Das also ist die Welt: Das Grüne unter den Beinen, das muss dieses Gras sein, oben das Blaue der Himmel, und das große Weiße, das ist Mama, die kennen wir schon. Rundherum stehen komische Wesen auf zwei Beinen, halten schwarze Kästen vors Gesicht und machen Klickklickklick. Gut, dass so etwas Durchsichtiges, Hartes zwischen denen und uns ist, sonst würden sie womöglich noch näher rücken, und wer weiß, vielleicht sind sie ja gefährlich.
Die kleinen Eisbären an ihrem ersten Tag im Freigehege
Der große Moment, auf den mindestens ganz München seit Wochen gewartet hat: Ein Schieber öffnet sich und herausspaziert Giovanna, gefolgt von zwei weißen Schneebällen auf vier Beinen.
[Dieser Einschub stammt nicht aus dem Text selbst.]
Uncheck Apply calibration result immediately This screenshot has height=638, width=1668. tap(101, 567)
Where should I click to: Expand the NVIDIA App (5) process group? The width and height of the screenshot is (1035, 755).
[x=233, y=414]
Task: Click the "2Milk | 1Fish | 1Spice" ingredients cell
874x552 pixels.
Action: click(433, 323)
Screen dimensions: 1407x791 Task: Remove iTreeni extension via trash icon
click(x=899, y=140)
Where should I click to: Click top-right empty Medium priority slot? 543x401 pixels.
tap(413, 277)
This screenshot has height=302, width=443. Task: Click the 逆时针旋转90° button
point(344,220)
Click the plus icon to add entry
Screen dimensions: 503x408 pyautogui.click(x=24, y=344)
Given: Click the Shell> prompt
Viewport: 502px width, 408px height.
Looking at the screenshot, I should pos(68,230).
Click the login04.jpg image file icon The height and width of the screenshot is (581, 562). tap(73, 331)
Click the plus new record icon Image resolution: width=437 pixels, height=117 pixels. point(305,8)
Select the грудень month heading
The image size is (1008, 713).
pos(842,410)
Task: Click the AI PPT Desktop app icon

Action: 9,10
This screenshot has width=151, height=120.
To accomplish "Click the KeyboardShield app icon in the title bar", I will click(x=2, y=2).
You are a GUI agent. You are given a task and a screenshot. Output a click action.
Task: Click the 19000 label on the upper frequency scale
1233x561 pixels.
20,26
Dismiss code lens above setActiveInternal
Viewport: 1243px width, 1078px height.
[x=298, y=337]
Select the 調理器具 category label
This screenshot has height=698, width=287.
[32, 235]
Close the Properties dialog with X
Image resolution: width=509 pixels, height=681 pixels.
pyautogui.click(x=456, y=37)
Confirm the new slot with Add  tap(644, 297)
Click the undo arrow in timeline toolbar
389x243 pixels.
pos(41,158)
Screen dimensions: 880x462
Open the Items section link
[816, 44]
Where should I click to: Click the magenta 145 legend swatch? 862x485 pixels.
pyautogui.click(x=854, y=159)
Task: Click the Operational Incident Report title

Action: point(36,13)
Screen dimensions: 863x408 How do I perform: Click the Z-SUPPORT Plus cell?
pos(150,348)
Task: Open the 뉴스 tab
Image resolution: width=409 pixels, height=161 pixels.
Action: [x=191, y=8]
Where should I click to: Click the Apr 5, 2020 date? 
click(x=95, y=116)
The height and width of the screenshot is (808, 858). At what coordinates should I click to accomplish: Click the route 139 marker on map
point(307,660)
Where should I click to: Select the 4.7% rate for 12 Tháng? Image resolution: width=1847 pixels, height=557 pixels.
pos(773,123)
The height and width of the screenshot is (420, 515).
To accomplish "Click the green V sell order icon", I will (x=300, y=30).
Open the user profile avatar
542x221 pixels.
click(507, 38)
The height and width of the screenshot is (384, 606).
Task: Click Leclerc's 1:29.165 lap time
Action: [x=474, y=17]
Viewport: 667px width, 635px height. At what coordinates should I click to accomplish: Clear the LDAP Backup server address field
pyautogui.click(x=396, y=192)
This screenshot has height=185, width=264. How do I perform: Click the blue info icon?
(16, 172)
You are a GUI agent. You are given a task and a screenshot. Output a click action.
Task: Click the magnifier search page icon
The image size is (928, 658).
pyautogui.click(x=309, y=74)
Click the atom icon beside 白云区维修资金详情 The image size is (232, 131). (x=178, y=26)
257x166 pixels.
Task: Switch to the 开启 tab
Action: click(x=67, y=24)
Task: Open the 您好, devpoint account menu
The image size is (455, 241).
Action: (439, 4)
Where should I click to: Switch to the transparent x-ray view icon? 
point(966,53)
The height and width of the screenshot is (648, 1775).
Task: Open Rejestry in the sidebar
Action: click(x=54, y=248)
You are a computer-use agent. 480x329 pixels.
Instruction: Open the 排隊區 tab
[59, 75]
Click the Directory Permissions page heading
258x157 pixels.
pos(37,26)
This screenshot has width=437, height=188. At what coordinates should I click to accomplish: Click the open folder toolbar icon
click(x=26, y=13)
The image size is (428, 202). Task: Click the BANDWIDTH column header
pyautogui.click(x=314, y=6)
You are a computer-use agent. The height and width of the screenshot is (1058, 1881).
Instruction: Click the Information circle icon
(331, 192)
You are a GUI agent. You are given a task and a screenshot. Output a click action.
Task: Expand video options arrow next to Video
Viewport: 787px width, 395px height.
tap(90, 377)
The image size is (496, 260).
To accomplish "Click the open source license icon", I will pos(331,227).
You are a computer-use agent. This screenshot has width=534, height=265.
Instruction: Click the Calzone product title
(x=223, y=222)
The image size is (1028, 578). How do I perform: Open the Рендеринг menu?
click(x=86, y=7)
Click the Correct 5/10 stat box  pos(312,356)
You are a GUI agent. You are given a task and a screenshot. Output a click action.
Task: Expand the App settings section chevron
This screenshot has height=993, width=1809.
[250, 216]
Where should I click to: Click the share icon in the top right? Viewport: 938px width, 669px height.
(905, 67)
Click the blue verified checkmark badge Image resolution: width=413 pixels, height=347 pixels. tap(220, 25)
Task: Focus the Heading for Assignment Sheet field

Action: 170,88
Na ja, weiß: Jede Mutter weiß, dass kaum etwas schwerer sauber zu halten ist als Kinder, und deshalb sind auch Giovannas durchaus etwas schmutzig, das kleinere ein bisschen mehr, aber das ist ja auch der Junge. Die beiden Eisbären-Babys schlurfen ins Freie und schauen sich erst mal um.
Am 9. Dezember hat Giovanna die beiden Bärchen zur Welt gebracht, seitdem blieben die drei im so genannten Mutter-Kind-Haus, eine leicht euphemistische Bezeichnung für eine Beton-Höhle, die durch ein paar Schaufeln Hackschnitzel etwas Wohnlichkeit bekam. Die Jungen, bei der Geburt von der Größe eines Meerschweinchens, taten während dieser Zeit nicht sehr viel mehr als zu trinken, zu schlafen – und zu wachsen. Giovanna ließ sie keinen Augenblick allein, denn in freier Wildbahn würde das Lebensgefahr für die Kleinen bedeuten. Für die Mutter hieß das aber auch, dass sie seit 14 Wochen praktisch nichts gefressen hat – eine Tortur ohne Frage, aber welche Frau hätte nicht gerne nach der Geburt schnell wieder ihr Idealgewicht?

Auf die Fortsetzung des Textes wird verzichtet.